=== Begin Enclosure ===

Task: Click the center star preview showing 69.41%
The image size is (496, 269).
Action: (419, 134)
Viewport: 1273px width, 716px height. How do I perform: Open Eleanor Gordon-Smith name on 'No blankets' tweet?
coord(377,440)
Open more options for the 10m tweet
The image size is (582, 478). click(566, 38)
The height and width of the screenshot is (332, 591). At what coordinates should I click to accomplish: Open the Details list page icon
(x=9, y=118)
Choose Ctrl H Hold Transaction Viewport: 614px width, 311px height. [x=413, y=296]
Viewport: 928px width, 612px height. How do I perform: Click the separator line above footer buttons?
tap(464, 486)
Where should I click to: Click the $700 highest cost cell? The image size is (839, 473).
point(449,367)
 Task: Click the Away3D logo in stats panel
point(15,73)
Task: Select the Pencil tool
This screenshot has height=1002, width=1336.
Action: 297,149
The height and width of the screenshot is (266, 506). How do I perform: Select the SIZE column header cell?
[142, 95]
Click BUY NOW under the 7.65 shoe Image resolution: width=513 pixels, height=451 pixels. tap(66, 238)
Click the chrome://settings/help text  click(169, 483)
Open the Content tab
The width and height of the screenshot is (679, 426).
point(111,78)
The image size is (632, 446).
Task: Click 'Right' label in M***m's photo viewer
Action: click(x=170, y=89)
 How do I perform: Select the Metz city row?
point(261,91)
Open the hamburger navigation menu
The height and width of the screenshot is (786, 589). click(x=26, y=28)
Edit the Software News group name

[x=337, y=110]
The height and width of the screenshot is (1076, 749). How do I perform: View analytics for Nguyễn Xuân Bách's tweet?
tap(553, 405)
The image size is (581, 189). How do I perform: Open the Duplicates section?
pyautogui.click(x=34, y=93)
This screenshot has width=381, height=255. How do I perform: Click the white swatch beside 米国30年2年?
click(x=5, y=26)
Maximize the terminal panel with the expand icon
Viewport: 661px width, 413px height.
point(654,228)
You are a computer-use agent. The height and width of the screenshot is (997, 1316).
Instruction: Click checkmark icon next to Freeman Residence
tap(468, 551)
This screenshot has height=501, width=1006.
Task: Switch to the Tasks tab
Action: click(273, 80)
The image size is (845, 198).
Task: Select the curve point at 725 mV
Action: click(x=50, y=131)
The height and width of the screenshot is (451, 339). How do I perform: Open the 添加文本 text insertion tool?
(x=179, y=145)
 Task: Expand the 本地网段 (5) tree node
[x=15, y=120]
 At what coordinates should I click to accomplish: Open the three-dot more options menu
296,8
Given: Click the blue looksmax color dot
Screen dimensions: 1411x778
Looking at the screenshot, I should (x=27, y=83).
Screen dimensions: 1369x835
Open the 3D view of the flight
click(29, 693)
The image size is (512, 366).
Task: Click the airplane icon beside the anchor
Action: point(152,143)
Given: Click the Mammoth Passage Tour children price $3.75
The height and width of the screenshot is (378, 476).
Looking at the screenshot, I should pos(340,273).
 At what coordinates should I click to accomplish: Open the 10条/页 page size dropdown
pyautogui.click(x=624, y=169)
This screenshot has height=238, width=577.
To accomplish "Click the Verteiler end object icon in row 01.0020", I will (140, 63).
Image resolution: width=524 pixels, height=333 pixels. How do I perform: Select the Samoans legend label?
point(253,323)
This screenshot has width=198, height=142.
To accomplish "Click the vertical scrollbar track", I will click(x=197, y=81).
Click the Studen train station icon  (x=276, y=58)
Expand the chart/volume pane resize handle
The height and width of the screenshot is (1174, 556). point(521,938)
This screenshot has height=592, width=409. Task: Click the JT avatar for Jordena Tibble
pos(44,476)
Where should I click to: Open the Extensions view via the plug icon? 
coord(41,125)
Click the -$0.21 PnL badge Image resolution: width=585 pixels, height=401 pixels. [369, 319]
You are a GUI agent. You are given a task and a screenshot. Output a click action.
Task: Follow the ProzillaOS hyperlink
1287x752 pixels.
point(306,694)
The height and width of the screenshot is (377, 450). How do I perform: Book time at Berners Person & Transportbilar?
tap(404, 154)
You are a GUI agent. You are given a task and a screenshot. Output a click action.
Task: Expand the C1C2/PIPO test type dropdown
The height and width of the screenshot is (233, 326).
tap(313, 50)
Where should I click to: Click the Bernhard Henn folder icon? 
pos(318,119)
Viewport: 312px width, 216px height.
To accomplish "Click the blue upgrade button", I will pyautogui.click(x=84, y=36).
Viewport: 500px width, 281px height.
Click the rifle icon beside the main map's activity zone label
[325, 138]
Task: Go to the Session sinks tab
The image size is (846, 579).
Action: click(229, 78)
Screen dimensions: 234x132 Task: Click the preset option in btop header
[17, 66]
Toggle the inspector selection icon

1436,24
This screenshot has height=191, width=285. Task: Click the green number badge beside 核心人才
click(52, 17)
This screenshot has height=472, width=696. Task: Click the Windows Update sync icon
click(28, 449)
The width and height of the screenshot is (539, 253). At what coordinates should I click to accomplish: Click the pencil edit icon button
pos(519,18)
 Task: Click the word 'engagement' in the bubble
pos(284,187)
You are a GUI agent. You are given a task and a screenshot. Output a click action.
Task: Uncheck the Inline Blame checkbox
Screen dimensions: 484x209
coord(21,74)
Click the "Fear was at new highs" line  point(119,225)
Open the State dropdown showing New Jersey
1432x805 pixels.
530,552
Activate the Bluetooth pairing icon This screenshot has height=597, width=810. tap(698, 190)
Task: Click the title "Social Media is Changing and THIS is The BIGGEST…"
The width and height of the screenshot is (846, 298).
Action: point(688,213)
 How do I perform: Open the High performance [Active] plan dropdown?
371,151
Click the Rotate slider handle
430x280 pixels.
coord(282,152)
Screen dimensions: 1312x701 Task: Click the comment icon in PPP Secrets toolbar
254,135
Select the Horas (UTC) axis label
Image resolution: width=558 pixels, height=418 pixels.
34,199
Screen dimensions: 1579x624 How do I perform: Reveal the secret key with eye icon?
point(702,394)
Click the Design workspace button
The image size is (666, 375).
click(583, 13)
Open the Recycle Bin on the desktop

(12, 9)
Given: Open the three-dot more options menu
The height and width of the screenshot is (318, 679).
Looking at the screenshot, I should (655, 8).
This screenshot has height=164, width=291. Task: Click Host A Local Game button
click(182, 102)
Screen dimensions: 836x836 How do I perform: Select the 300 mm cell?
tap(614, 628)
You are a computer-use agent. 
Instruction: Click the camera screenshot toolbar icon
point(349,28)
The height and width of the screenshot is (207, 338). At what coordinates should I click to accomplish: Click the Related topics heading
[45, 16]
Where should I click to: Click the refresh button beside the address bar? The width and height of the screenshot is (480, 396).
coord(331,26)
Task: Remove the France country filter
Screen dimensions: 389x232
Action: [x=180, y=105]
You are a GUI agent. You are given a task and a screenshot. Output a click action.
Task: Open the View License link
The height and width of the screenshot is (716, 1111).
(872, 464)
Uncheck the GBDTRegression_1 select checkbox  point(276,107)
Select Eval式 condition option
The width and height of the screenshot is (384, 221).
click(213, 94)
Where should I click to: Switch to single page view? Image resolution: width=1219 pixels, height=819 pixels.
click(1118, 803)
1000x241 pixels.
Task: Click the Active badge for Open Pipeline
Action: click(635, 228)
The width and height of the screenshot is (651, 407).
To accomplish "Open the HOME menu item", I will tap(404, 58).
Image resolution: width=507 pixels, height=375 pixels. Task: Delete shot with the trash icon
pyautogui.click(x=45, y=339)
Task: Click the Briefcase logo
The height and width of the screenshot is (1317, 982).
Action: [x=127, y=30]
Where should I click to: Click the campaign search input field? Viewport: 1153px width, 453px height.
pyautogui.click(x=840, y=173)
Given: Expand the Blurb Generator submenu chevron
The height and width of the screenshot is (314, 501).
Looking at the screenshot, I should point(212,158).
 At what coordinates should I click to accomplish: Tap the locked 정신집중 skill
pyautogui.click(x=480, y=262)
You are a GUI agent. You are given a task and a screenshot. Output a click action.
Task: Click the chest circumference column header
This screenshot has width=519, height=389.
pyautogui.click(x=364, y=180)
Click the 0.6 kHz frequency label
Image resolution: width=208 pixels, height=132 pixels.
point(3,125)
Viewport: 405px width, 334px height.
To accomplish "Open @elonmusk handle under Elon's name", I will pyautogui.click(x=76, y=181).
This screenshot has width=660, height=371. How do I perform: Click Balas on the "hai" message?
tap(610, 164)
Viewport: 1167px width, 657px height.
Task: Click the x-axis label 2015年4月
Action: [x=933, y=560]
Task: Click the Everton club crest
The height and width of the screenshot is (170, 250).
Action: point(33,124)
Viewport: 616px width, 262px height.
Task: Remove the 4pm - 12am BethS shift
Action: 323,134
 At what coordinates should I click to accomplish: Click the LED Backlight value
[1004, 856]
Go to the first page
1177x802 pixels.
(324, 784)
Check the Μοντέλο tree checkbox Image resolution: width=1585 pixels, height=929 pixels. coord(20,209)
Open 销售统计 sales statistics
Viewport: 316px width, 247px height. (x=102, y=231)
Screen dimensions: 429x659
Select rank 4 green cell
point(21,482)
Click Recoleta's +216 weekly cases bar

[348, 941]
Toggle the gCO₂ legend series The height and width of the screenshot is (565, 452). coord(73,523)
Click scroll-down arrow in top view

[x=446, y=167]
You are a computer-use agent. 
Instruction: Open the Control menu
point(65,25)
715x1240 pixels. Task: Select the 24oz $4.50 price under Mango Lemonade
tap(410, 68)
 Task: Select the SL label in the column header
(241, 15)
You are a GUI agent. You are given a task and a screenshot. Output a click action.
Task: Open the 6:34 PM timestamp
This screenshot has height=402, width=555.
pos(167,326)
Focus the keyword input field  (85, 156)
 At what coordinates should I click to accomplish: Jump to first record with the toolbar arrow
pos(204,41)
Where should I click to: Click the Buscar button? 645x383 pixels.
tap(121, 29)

=== End Enclosure ===

◆ **BRIEF**
Write out, unaltered, the lines from the opening of the listing through the line that includes "Click BUY NOW".

◆ **OUTPUT FOR THIS TASK**
Task: Click the center star preview showing 69.41%
The image size is (496, 269).
Action: (419, 134)
Viewport: 1273px width, 716px height. How do I perform: Open Eleanor Gordon-Smith name on 'No blankets' tweet?
coord(377,440)
Open more options for the 10m tweet
The image size is (582, 478). click(566, 38)
The height and width of the screenshot is (332, 591). At what coordinates should I click to accomplish: Open the Details list page icon
(x=9, y=118)
Choose Ctrl H Hold Transaction Viewport: 614px width, 311px height. [x=413, y=296]
Viewport: 928px width, 612px height. How do I perform: Click the separator line above footer buttons?
tap(464, 486)
Where should I click to: Click the $700 highest cost cell? The image size is (839, 473).
point(449,367)
 Task: Click the Away3D logo in stats panel
point(15,73)
Task: Select the Pencil tool
This screenshot has height=1002, width=1336.
Action: 297,149
The height and width of the screenshot is (266, 506). How do I perform: Select the SIZE column header cell?
[142, 95]
Click BUY NOW under the 7.65 shoe Image resolution: width=513 pixels, height=451 pixels. tap(66, 238)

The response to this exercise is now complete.